The invention relates to a preparation method for alkyl benzene catalyst. The method resolves problems in anciently technique that reactive temperature and ratio of benzene and hydrocarbon is high in producing alkyl benzene by adding at least one organic acid solution of 0.1-10 wt. % from acetic acid, oxalic acid, citric acid or tartaric acid in catalyst forming process. The invention can be used in industrial production for alkyl benzene catalyst.

Description

Be used to produce alkylbenzene Preparation of catalysts method
Technical field
The present invention relates to a kind of alkylbenzene Preparation of catalysts method that is used to produce.
Background technology
Isopropylbenzene is an important intermediate raw material of producing phenol, acetone and AMS.Phenol more than 90% is to adopt cumene method production in the world at present.The conventional method of industrial production isopropylbenzene has the solid phosphoric acid method (SPA method) of UOP (UOP) and the improvement AlCl of Monsanto/Lummus Crest company 3Method.SPA operating condition harshness, impurity is many, can not improve the productive rate of isopropylbenzene by reverse alkylation.And AlCl 3Though method has the reaction condition that relaxes, and can improve the productive rate of isopropylbenzene by reverse alkylation, this catalytic erosion is strong, pollution is heavy and post processing is numerous and diverse.
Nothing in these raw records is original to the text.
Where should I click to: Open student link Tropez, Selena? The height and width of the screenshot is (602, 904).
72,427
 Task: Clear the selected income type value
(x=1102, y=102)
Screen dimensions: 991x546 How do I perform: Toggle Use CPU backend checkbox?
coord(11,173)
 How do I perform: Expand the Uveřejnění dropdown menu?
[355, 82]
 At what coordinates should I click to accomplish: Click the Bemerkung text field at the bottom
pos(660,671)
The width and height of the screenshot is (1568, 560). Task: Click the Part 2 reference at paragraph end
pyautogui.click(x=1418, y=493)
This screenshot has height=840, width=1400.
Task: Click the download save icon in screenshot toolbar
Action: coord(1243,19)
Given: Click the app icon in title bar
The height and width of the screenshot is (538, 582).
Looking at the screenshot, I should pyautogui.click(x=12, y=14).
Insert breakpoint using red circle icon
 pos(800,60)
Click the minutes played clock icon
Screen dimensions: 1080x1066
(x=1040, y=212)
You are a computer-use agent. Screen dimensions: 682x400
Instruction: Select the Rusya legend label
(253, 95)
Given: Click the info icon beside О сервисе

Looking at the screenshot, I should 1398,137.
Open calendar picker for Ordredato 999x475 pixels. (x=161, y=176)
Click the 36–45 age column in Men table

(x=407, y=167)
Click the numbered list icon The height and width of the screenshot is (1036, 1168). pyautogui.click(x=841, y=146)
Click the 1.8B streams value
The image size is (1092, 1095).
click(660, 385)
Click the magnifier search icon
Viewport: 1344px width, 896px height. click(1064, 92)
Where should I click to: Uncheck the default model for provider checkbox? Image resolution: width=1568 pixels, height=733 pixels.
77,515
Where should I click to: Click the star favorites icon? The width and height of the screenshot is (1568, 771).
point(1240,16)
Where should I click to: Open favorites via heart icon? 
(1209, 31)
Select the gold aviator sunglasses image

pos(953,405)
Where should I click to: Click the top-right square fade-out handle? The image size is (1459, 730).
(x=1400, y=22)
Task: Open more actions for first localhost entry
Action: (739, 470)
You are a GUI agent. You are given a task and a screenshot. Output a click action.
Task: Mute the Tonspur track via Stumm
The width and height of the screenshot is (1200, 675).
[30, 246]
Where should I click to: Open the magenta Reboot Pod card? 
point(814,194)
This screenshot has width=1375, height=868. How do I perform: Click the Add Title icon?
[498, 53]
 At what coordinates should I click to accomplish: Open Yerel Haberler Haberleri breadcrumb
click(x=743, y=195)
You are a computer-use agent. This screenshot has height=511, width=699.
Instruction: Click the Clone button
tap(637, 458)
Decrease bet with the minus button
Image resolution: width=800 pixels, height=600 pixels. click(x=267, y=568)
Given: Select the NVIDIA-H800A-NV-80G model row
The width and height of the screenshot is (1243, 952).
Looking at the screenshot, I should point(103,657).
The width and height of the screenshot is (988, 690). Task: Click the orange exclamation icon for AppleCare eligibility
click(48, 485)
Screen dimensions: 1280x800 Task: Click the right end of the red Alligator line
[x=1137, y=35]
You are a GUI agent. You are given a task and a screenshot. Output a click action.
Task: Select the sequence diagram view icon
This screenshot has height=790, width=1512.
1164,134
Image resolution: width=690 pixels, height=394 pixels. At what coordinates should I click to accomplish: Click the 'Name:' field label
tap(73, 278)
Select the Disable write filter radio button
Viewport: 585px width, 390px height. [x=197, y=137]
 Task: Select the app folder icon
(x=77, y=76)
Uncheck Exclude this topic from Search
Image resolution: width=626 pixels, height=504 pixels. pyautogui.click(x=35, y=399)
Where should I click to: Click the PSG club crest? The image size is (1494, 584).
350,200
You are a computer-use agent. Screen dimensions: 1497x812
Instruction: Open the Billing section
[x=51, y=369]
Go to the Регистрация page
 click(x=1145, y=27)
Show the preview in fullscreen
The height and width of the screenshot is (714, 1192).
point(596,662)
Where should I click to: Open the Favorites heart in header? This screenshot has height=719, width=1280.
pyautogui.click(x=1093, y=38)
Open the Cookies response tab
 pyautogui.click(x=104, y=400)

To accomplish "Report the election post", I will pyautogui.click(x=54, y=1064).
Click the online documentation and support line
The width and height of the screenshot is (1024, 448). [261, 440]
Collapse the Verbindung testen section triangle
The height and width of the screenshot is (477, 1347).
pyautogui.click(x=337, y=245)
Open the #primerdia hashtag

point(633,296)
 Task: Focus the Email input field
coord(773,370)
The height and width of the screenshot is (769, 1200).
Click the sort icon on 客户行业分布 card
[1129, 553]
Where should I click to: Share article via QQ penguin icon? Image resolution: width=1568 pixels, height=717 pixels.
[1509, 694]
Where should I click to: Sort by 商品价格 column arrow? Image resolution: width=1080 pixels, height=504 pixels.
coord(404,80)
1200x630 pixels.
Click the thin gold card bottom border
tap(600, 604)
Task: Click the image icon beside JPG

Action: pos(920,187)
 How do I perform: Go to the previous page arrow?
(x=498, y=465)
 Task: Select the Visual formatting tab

Molecular sieve liquid phase alkylation methods because reaction condition mitigations, conversion ratio height, selectivity is good, impurity is few, pollution-free, do not have to corrode; main accessory substance polyisopropylbenzene can change isopropylbenzene into via reverse alkylation; make the isopropylbenzene productive rate up to more than 99%; be each institute of big industrial group company common concern in recent years, and an advanced technology of competitively developmental research, to significant " cleaning procedure " technology of environmental protection.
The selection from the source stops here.